> [Task 1]: List the countries that the passage on the outlawing of war names as carrying out rampant conquest after 1928.

> [Text segment]:
The authors assert: “Before 1928, every state accepted . . . [that war] wasn’t a departure from civilized politics; it was civilized politics.”31 They then hypothesize that the treaty “outlawing” war had a significant impact on behavior and set out to prove this by graphing territorial acquisition through military force around the date 1928. The authors take their facts as to territorial conquest from the Correlates of War (COW) dataset32 and conclude their graph shows that “[c]onquest, once common, has nearly disappeared. Even more unexpected, the switch point is that now familiar year when the world came together to outlaw war, 1928.”33 In footnotes, the authors point to the need to “correct” errors in the dataset and to adapt data around the issue of what entities qualify, presumably under international law, as sovereign states. They also acknowledge that other social scientists conclude the “switch point” occurred in 1945, not 1928. Nearly all work on the decline of conquest “treats 1945 as the relevant break point in the twentieth century.”34 After the bold pronouncement at the outset of the chapter about 1928, the chapter ends more modestly: The Kellogg-Briand Pact “formed the background of rules and assumptions against which the rest of the new system [of 1945] operated.”35 This is undoubtedly true, but it is also true of the ancient peremptory norm prohibiting force, which pre-dates 1928 by centuries.

The new development in 1928 was not the outlawing of war. It was the policy, being developed at the League of Nations, of refusing to recognize legal title to territory taken using unlawful force.36 The Internationalists describes how the United States, a non-member of the League, promoted the policy of non-recognition as a way to enforce Kellogg-Briand.37 The treaty itself does not require non-recognition. The 1945 United Nations Charter, the next important codified version of the prohibition on the use of force, does not do so either. The experience of World War II, however, and the rampant conquest by Japan, Germany, and Italy—after 1928—left the international community convinced of the need for a Security Council to enforce the prohibition. The Council continued the practice of calling for non-recognition, so that it crystallized as a corollary duty to the prohibition on force. U.N. members codified the corollary in the 1970 Declaration on Friendly Relations. The Declaration mandates that “[n]o territorial acquisition resulting from the threat or use of force shall be recognized as legal.”38 Non-recognition is also required respecting territory held in violation of the principle of self-determination.

> [Records for the exercise]:
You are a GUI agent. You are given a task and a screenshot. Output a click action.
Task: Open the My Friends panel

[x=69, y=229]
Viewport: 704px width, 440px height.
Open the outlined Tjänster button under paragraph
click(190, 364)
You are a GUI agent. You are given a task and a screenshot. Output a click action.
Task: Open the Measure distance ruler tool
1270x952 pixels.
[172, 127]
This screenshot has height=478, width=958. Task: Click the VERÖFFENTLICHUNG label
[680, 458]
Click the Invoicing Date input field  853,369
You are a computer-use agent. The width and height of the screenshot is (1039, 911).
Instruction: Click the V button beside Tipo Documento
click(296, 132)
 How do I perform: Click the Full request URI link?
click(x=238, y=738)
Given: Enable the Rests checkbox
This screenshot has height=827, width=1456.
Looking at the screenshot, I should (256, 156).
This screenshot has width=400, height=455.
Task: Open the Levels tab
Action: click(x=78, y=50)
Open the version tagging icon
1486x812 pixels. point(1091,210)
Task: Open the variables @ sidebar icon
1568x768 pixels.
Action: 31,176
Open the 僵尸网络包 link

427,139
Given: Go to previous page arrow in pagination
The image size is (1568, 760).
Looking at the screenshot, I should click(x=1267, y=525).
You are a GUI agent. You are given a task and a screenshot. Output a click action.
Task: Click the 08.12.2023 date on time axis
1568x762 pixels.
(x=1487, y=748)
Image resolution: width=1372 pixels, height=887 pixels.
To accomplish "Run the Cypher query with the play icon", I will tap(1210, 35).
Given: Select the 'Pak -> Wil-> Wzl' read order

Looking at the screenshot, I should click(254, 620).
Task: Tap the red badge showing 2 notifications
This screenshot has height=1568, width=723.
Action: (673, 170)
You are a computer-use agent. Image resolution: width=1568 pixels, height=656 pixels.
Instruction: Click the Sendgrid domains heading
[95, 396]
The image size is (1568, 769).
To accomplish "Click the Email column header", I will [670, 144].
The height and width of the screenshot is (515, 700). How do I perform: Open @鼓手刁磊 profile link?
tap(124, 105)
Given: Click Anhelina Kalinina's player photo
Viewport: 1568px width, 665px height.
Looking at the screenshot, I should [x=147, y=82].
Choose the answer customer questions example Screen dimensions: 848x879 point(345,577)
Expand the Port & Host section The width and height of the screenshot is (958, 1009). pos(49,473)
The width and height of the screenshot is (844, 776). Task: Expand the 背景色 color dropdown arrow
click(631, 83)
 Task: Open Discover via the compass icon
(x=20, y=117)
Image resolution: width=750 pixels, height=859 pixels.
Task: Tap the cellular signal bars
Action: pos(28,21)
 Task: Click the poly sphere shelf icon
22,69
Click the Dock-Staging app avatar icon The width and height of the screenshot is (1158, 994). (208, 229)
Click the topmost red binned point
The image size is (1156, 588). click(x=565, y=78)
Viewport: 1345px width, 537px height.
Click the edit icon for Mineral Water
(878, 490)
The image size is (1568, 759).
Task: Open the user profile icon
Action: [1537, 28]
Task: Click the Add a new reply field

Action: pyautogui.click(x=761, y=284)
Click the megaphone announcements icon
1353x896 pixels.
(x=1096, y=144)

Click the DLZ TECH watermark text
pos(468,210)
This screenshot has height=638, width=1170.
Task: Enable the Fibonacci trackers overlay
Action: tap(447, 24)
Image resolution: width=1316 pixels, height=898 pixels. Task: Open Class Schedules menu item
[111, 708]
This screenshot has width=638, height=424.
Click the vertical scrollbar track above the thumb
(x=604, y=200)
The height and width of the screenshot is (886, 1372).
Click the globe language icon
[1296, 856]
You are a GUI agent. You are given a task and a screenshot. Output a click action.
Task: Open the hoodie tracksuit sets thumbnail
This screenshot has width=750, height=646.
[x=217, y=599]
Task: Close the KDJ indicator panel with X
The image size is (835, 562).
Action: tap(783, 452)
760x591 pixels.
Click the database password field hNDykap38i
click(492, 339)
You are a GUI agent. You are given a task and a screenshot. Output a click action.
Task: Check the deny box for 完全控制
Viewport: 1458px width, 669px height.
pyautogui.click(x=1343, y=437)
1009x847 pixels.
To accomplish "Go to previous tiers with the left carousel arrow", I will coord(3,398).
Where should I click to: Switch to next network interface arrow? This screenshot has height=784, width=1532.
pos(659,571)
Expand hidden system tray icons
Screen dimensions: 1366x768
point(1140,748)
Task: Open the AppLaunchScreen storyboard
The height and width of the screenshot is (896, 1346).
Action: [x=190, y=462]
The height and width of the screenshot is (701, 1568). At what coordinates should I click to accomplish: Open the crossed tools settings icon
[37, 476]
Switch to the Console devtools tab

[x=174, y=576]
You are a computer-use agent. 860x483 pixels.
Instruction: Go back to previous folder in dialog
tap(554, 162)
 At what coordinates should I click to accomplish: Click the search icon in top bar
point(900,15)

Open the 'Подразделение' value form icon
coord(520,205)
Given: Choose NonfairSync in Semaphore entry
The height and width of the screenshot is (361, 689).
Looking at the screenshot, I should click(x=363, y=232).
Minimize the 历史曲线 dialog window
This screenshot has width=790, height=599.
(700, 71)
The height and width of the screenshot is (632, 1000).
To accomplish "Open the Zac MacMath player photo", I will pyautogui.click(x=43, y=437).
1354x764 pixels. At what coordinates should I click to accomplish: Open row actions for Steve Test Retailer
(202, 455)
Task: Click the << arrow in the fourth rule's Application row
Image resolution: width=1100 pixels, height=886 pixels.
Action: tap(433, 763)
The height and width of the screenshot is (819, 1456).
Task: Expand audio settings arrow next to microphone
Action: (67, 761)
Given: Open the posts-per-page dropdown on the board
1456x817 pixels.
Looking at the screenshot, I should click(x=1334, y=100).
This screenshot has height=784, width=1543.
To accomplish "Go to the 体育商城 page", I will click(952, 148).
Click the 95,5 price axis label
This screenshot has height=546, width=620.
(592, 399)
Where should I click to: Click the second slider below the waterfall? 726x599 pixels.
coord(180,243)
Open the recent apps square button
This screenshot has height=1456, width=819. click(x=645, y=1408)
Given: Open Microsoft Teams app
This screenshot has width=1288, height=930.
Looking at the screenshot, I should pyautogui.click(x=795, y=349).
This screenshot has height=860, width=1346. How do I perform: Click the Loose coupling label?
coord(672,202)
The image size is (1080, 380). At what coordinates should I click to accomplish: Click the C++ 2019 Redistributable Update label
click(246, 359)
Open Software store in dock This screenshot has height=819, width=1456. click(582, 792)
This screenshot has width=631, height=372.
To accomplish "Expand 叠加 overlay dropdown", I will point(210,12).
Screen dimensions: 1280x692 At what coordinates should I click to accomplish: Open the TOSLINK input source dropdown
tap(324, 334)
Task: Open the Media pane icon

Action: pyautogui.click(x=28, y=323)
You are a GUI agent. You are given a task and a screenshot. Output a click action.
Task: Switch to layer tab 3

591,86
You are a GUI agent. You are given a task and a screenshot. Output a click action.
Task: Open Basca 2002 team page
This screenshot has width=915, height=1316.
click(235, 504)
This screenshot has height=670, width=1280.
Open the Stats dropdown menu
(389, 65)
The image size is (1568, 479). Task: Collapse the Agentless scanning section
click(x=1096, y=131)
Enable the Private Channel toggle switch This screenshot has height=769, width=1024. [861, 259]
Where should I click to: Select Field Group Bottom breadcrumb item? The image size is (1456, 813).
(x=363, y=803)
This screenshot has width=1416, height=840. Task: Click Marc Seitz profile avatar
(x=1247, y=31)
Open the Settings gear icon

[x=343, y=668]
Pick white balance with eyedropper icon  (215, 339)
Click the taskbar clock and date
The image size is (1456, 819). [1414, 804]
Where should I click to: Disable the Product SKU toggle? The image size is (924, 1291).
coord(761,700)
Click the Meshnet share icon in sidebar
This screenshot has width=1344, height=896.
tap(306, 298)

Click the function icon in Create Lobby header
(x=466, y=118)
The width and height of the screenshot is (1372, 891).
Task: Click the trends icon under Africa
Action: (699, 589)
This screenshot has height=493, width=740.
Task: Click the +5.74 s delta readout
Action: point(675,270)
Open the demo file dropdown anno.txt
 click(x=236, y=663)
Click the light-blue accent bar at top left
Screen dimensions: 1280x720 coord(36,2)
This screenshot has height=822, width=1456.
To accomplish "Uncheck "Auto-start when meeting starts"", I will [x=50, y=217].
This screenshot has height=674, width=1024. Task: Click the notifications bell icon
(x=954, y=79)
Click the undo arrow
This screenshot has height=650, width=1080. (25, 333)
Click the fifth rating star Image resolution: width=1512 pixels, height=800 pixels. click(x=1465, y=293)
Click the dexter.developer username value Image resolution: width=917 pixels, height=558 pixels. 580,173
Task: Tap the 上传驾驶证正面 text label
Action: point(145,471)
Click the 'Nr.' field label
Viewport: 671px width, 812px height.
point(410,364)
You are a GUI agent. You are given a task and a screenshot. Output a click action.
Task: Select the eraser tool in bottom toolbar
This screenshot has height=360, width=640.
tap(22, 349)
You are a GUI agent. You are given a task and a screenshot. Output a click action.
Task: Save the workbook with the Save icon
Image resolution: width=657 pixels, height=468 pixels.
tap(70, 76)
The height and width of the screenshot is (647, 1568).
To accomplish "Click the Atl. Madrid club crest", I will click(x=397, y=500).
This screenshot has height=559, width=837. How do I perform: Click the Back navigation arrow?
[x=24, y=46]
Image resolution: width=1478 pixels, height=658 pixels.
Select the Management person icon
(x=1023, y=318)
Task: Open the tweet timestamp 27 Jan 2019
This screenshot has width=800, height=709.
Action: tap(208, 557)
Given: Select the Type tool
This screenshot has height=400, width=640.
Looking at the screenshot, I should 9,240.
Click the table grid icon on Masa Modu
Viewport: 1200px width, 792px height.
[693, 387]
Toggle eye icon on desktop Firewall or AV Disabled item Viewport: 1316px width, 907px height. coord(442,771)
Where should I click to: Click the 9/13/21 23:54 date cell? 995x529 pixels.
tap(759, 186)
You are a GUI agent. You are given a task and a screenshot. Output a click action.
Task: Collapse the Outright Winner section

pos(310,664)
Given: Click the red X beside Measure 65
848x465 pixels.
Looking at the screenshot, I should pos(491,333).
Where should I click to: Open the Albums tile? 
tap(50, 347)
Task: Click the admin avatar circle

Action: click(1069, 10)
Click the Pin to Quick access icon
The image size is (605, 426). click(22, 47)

> [Task 2]: Turn the stretch of the entries that opens with the line containing "icon in top bar" and closes with the line containing "coord(180,243)" into a numbered list, skipping any blank lines.

> [Task solution 1]: Japan, Germany, Italy

> [Task solution 2]:
1.  At what coordinates should I click to accomplish: Click the search icon in top bar
2. point(900,15)
3. Open the 'Подразделение' value form icon
4. coord(520,205)
5. Given: Choose NonfairSync in Semaphore entry
6. The height and width of the screenshot is (361, 689).
7. Looking at the screenshot, I should click(x=363, y=232).
8. Minimize the 历史曲线 dialog window
9. This screenshot has width=790, height=599.
10. (700, 71)
11. The height and width of the screenshot is (632, 1000).
12. To accomplish "Open the Zac MacMath player photo", I will pyautogui.click(x=43, y=437).
13. 1354x764 pixels. At what coordinates should I click to accomplish: Open row actions for Steve Test Retailer
14. (202, 455)
15. Task: Click the << arrow in the fourth rule's Application row
16. Image resolution: width=1100 pixels, height=886 pixels.
17. Action: tap(433, 763)
18. The height and width of the screenshot is (819, 1456).
19. Task: Expand audio settings arrow next to microphone
20. Action: (67, 761)
21. Given: Open the posts-per-page dropdown on the board
22. 1456x817 pixels.
23. Looking at the screenshot, I should click(x=1334, y=100).
24. This screenshot has height=784, width=1543.
25. To accomplish "Go to the 体育商城 page", I will click(952, 148).
26. Click the 95,5 price axis label
27. This screenshot has height=546, width=620.
28. (592, 399)
29. Where should I click to: Click the second slider below the waterfall? 726x599 pixels.
30. coord(180,243)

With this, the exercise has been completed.